Ainsi la Science ne considère que les choses qui se répètent. « Elle ne peut opérer que sur ce qui est censé se répéter, c’est-à-dire sur ce qui est soustrait, par hypothèse, à l’action de la durée. Ce qu’il y a d’irréductible et d’irréversible dans les moments successifs d’une histoire lui échappe ». Elle isole son objet pour le soustraire au temps, ou plutôt à l’action de la durée.
La Science découpe le réel en parties, qu'elle étudie ensuite de manière séparée, isolée avant de les relier de manière toute aussi artificielle. Mais pouvons-nous croire qu’en multipliant les photographies d’un objet, sous mille aspects divers, nous en reproduisons la matérialité ?
Bergson conclut donc à l’impossibilité de la Science de nous donner « les clés de la vie ». Elle travaille sur la simultanéité quand la Vie se fonde sur la continuité. Nous ne pouvons « assimiler l’être vivant, système clos par la nature, aux systèmes que notre science isole ». Il souligne que la durée est une partie intégrante de la Vie que la Science ignore. « Plus la durée marque l’être vivante de son empreinte, plus évidemment l’organisme se distingue d’un mécanisme pur et simple, sur lequel la durée glisse sans le pénétrer ».
Conclusion
La conception que nous avons du Monde dépend certes de notre expérience mais aussi fortement de notre manière de penser et de construire notre connaissance. Elle sous-entend une philosophie. Évaluer une conception de l’Univers revient ainsi le plus souvent à évaluer une théorie de la connaissance.
Bergson présente certaines limites de la Science inhérentes aux faiblesses humaines. Pouvons-nous les étendre à toute la connaissance ? Non. Car l’homme est capable d'atteindre la Vérité et de l’exprimer de manière sûre. Ses critiques envers la Science (ou plutôt le positivisme et le scientisme) nous paraissent néanmoins pertinentes. Ce n’est pas l’Intelligence la responsable de leurs erreurs mais leur démarche intellectuelle et la philosophie qui en est le fondement …

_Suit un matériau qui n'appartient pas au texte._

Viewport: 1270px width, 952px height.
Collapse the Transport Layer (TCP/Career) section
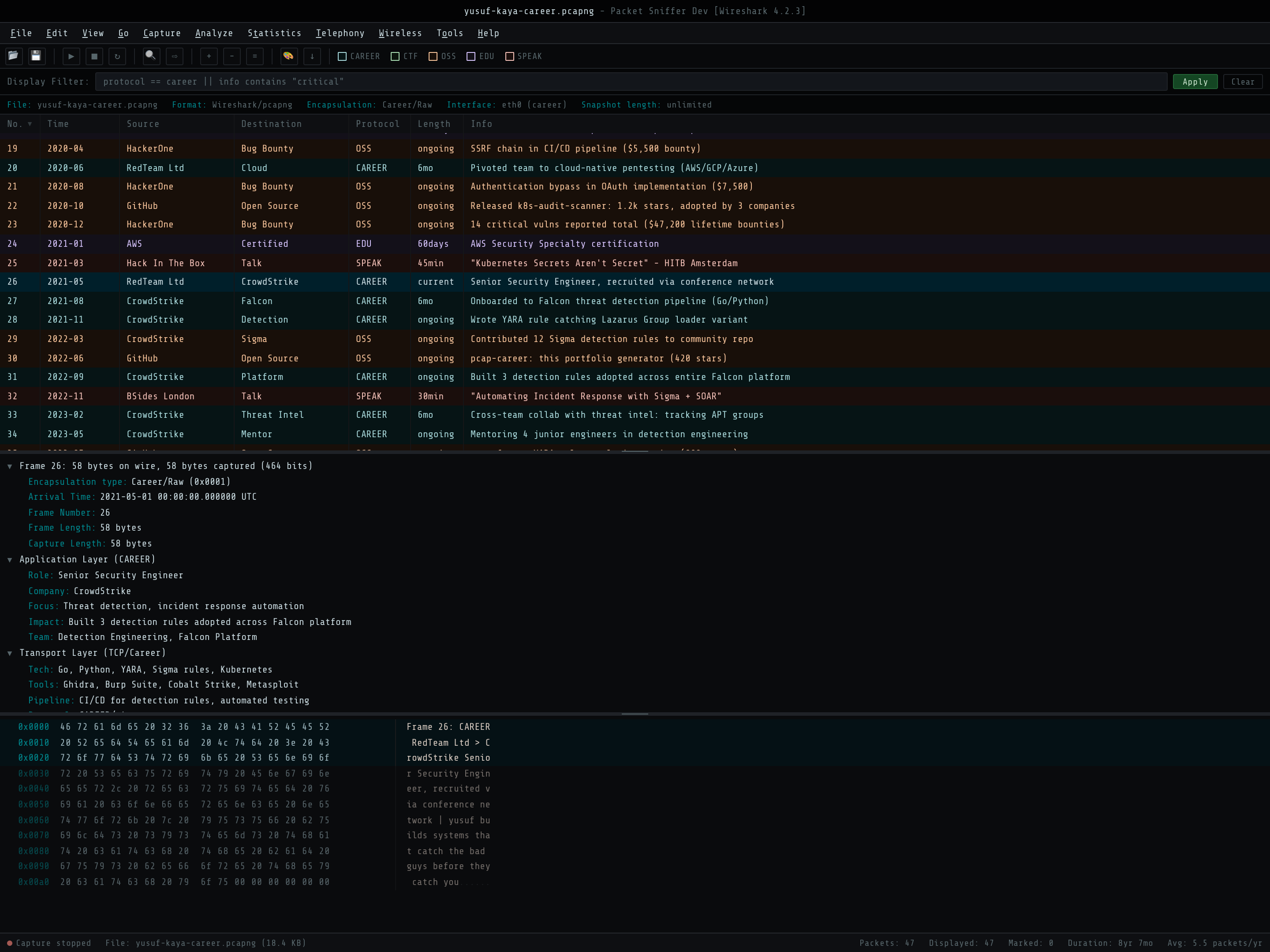(10, 652)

Enfin, la question du temps et de durée est probablement source d’incompréhensions et d’erreurs. Elle est au centre de nombreuses théories perverses, telles que la théorie des genres. Bergson rappelle que nous sommes définis par notre histoire mais jusqu’à quel point ? Négliger ou surestimer le rôle de l’Histoire revient à ne pas saisir la réalité. L’Histoire du salut est au cœur de notre foi. Dieu est intervenu dans l’Histoire comme Il intervient dans notre propre histoire. Elle commence par la Création et se poursuit par la Providence. L’évolutionnisme de Bergson prétend qu’elle-seule prend en compte cette propriété caractéristique de la vie, mais c’est justement à cause de cette méconnaissance de l’Histoire que nous rejetons la conception évolutionniste…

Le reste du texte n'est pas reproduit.